On Saturday, Aug. 19, the Perth Legion has been booked for a benefit dance, BBQ, and silent auction. A week later, the Classic Theatre Festival will be hosting a benefit performance of the mystery thriller I’ll Be Back Before Midnight on Saturday, Aug. 26 at 8 p.m.  

With all the challenges facing them, Jackie says the community support makes a huge difference. In addition to being grateful for the dedicated team of healthcare professionals working with Austin, Jackie also points to the assistance of a series of organizations that help families who are fighting cancer, including the Ronald McDonald House, Pediatric Oncology Group of Ontario, and Candlelighters, which runs a childhood cancer support program.

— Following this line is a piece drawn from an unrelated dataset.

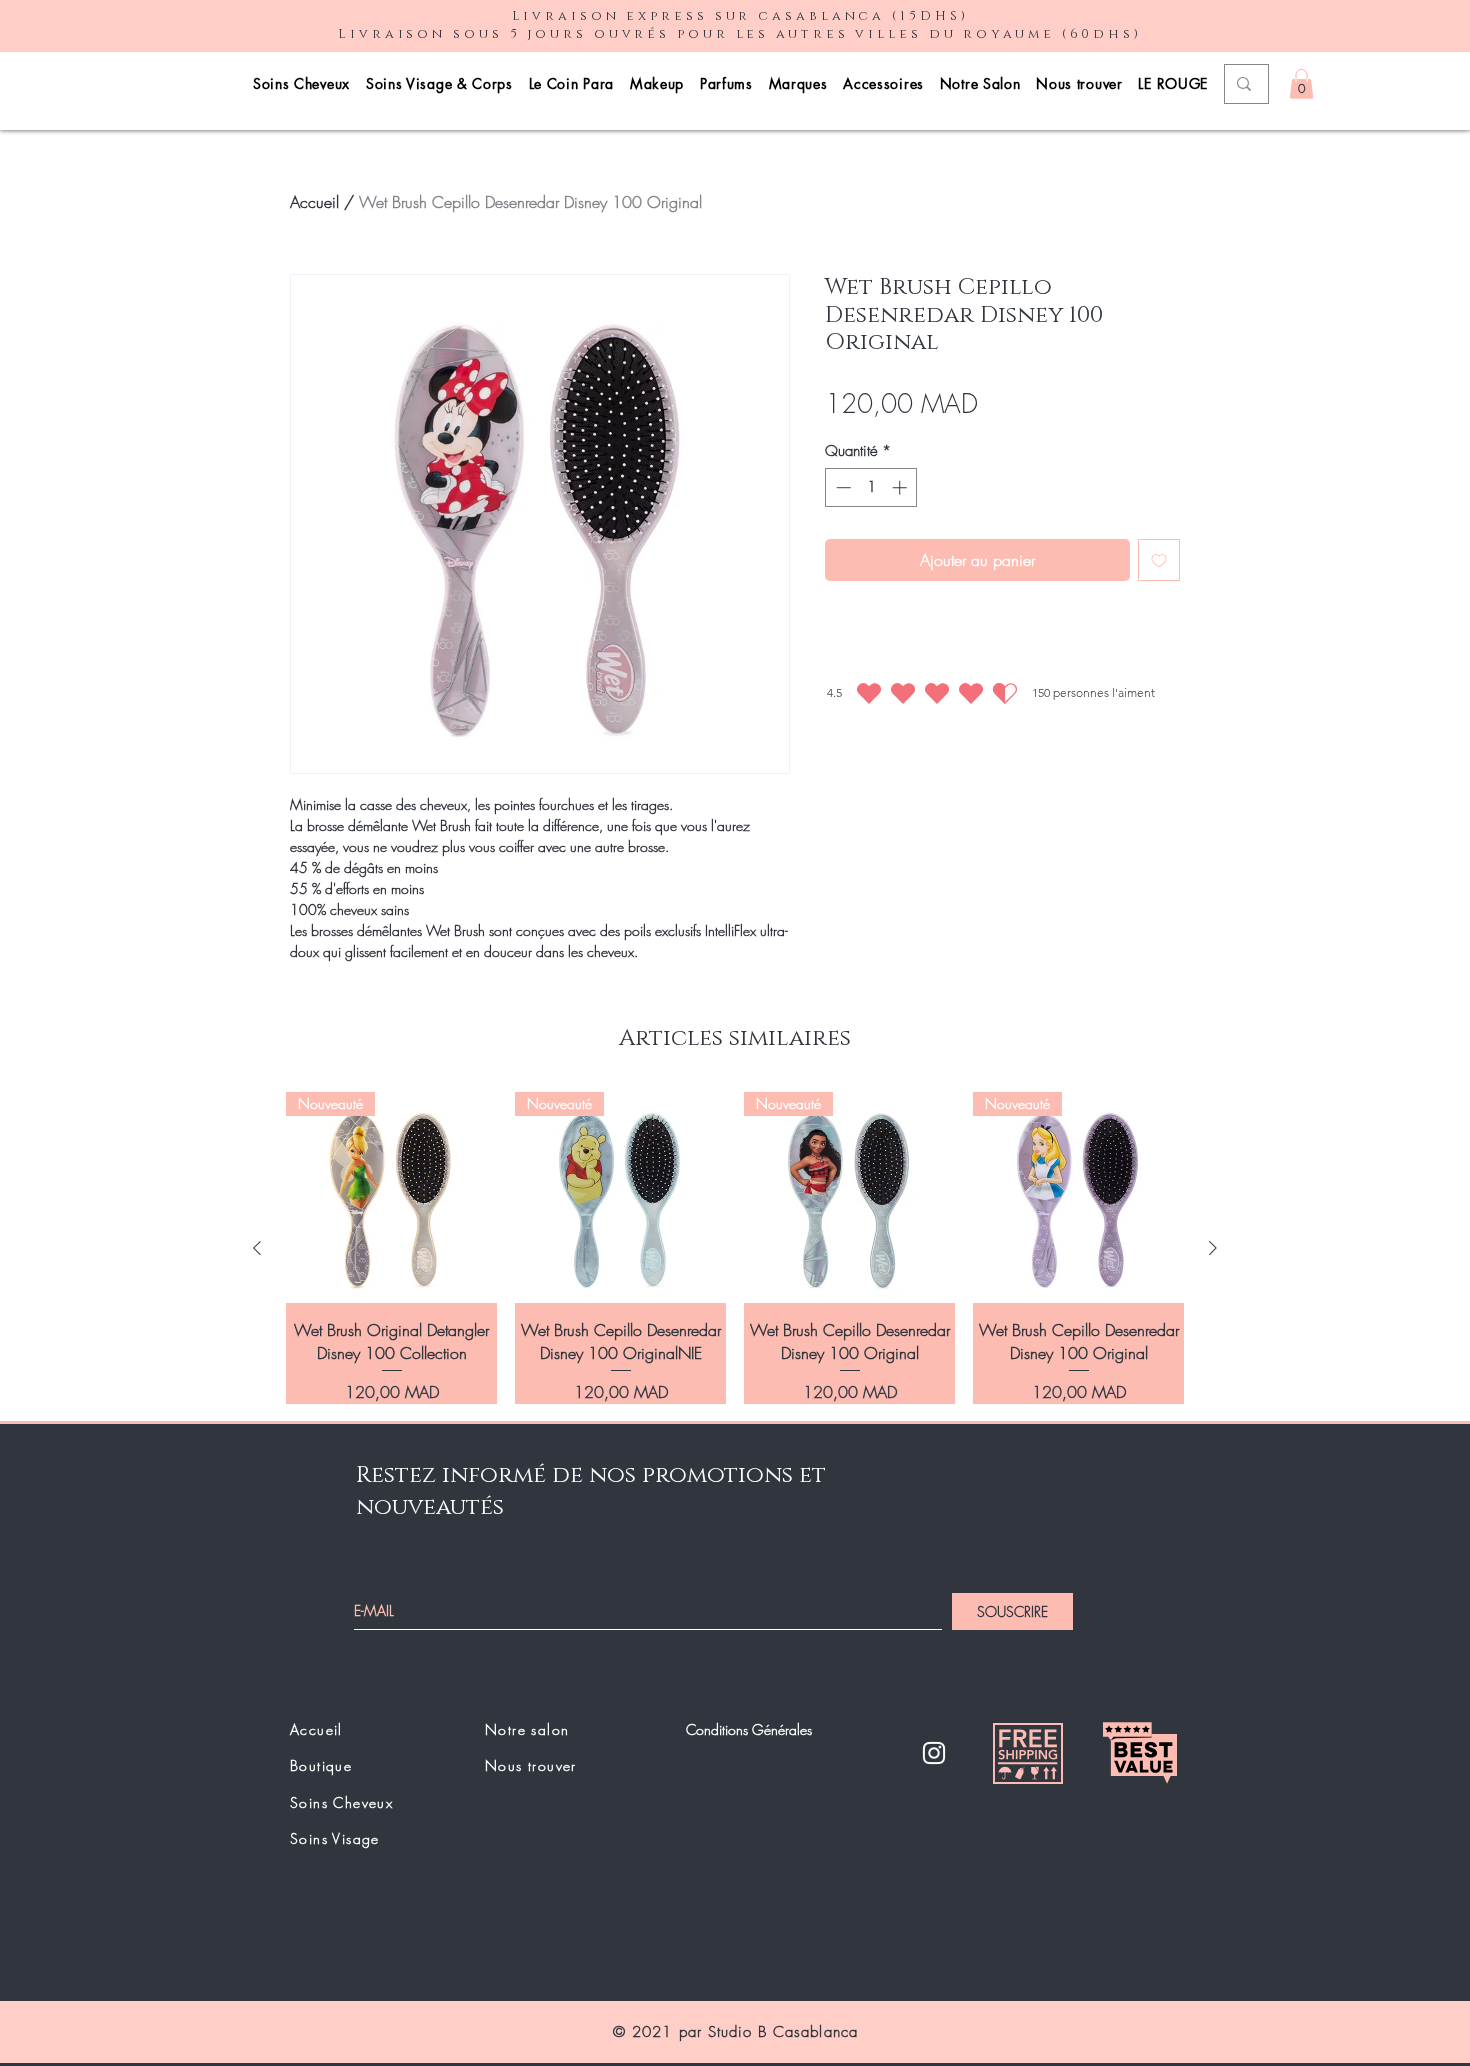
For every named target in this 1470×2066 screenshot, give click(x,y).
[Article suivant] (1213, 1248)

“Our hometown and friends have been there for us providing encouragement and love,” Jackie says. “Although no words of thanks can ever be enough, I look forward to personally thanking the hundreds of friends and family who have reached out to embrace us. Our goals over the next year are to resume as many of Austin’s previous activities as possible. I am so proud of Austin’s strength.”

Tickets to the benefit dance and Classic Theatre Festival show are available at Peter’s Restaurant in Perth (84 Gore Street East) and by calling 613-464-2486.